Let $S$ be a set of $c$ elements sampled uniformly at random from the set $\{a_{1}, a_{2}, \cdots, a_{t}\}$, and $0 \leq \delta \leq 1$.
Let $X$ be a random variable that counts the number of elements in $S$ with rank strictly less than $\lfloor \delta t \rfloor$. Prove that $\delta c - \frac{2c}{t} \leq E[X] \leq \delta k$ in the case of both sampling without replacement and with replacement.
Here's my approach, suppose it's the case that sampling without replacement: Let $X_{i}= \begin{cases}1 &\text{if i-th element we picked has rank < $\lfloor \delta t \rfloor$}\\ 0 &\text{otherwise} \end{cases}$
Thus $X =\sum_{i=1}^{c} X_{i}$, then $E[X] = \sum_{i=1}^{c} E[X_{i}] = c P(X_{i}) = cP(ith \ element \ we \ pick\ has \ rank < \lfloor \delta t \rfloor) = c\frac{\delta t -1}{t} \leq \delta c$
I guess this part proves the upper bound of the expected value if I'm not mistaken?

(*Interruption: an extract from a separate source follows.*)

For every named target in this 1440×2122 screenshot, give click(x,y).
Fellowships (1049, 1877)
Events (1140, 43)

However, I am wondering how to prove the lower bound of the expected value and the case of sampling with replacement?
Update: I think I might figure out the lower bound as well but welcome for having any thoughts/suggestions/advices or pointing out any mistakes.

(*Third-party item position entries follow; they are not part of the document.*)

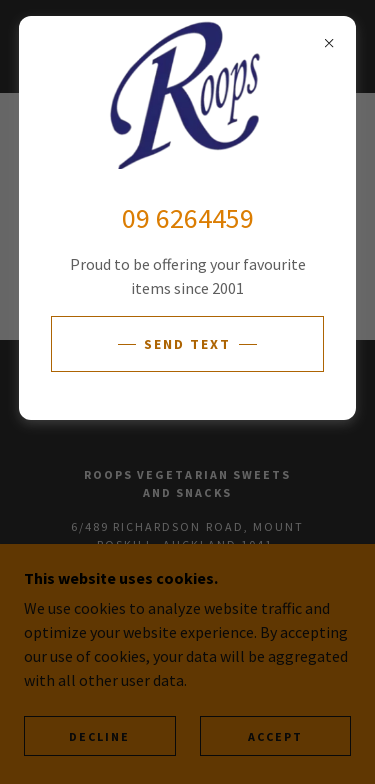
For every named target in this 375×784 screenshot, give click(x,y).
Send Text (187, 344)
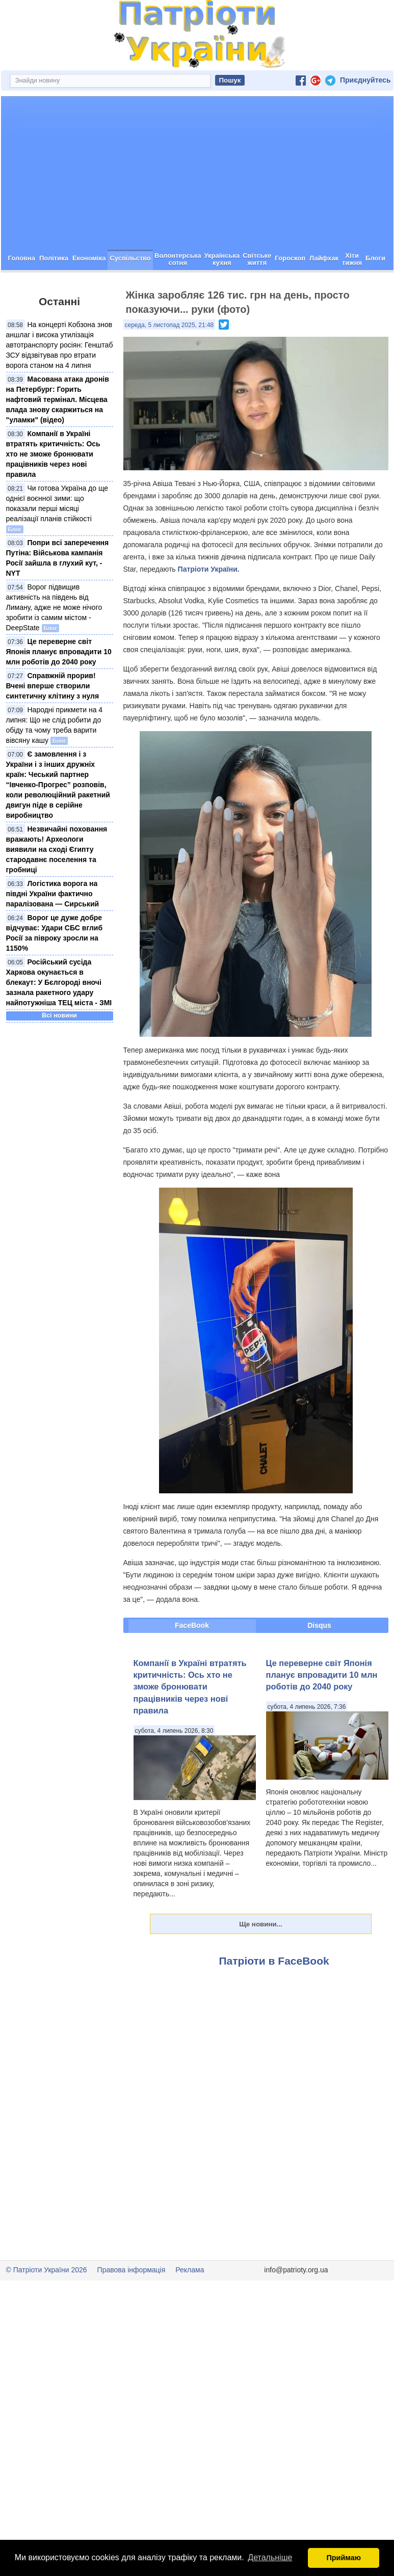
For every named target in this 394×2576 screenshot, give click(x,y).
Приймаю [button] (343, 2558)
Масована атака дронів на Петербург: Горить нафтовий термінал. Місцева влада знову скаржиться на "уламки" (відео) (57, 435)
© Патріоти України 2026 (46, 2306)
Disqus (319, 1661)
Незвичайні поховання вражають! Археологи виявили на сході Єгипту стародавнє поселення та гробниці (57, 885)
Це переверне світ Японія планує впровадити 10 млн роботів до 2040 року (59, 688)
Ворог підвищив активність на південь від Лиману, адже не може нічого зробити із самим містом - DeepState (54, 643)
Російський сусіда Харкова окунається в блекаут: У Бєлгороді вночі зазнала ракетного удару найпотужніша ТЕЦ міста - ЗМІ (59, 1018)
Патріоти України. (209, 605)
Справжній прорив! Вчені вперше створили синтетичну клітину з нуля (52, 722)
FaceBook (192, 1661)
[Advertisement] (197, 209)
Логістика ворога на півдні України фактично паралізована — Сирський (52, 930)
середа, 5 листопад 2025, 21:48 (169, 361)
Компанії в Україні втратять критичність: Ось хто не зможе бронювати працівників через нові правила (53, 490)
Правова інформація (131, 2306)
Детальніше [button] (270, 2557)
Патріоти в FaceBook (274, 1997)
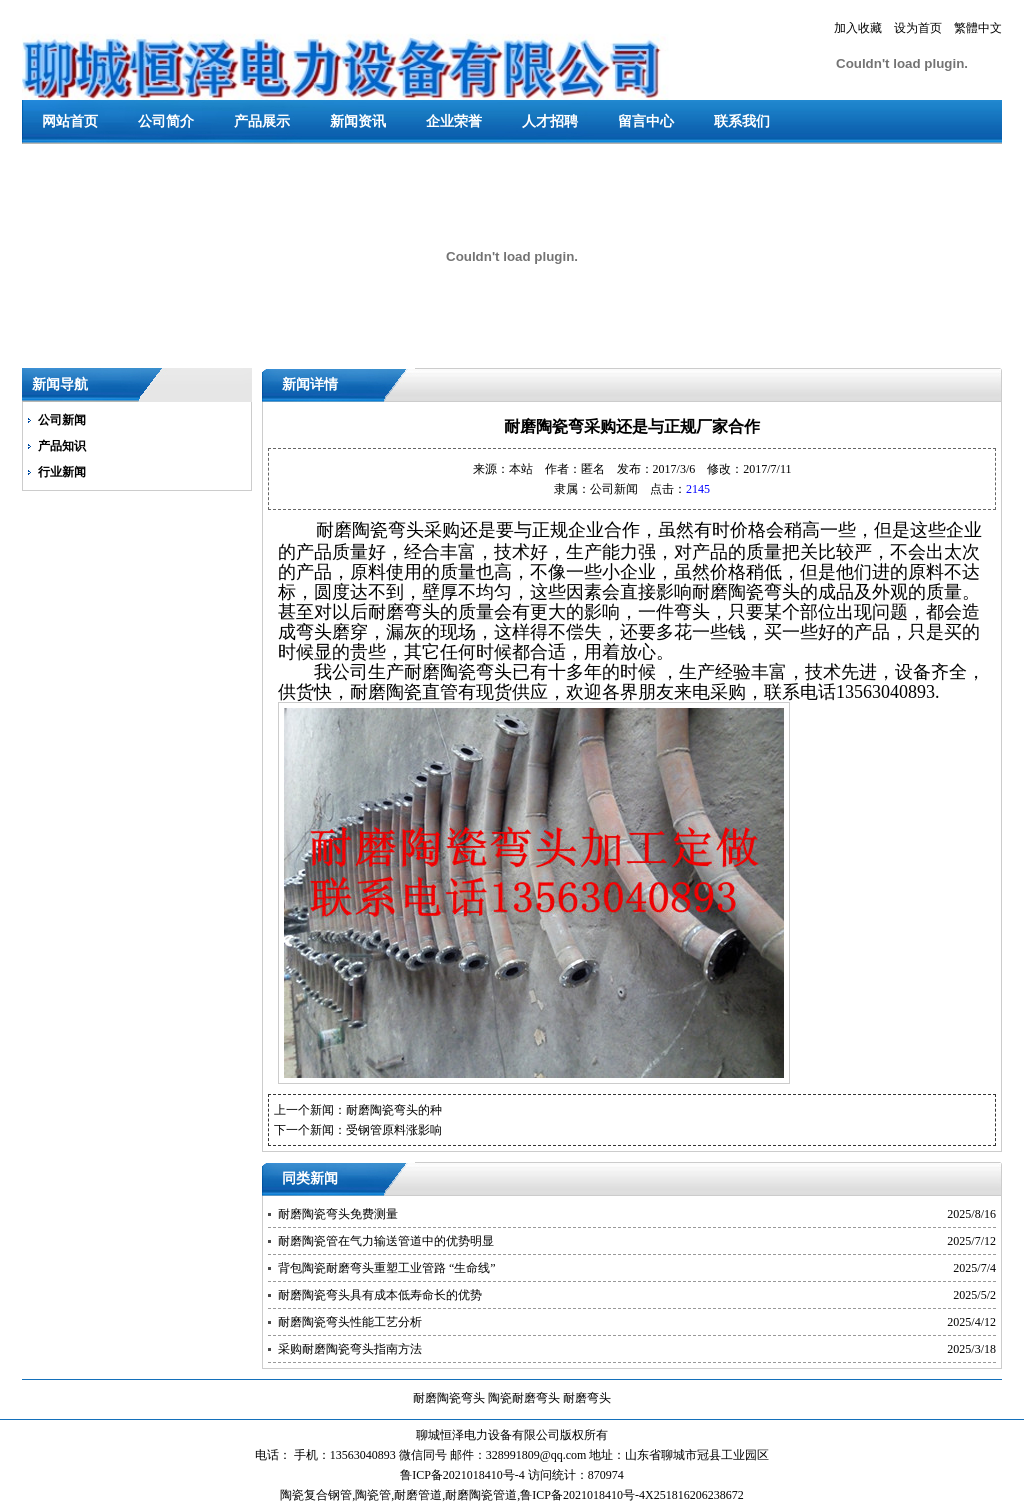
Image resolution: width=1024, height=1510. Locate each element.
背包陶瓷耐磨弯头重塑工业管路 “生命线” (387, 1268)
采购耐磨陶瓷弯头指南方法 (350, 1349)
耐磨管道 (418, 1495)
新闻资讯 (358, 121)
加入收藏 (858, 28)
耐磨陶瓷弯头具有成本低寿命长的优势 (380, 1295)
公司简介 (166, 121)
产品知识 (62, 446)
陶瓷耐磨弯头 (524, 1398)
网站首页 (70, 121)
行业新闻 (62, 472)
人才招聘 (550, 121)
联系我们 (742, 121)
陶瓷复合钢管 (316, 1495)
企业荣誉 (454, 121)
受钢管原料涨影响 (394, 1130)
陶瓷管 (373, 1495)
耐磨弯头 (587, 1398)
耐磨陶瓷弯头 (449, 1398)
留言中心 (646, 121)
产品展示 (262, 121)
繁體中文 (978, 28)
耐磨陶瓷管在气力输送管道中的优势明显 (386, 1241)
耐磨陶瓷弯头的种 (394, 1110)
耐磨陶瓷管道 (481, 1495)
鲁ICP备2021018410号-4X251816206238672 (631, 1495)
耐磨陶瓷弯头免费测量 (338, 1214)
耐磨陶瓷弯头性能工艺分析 (350, 1322)
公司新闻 (62, 420)
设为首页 (918, 28)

Suppose now we're sampling with replacement, we will need to sample c times from the set $\{a_{1}, \cdots, a_{t}\}$. In each sample trial, the probability of picking element with rank $<\lfloor \delta t \rfloor$ is $\frac{\delta t -1}{t}$. so $E[X] = c\frac{\delta t -1}{t} =\frac{c\delta t -c}{t} \geq \frac{c\delta t -c-c}{t} = c\delta - \frac{2c}{t}$. This proves the lower bound.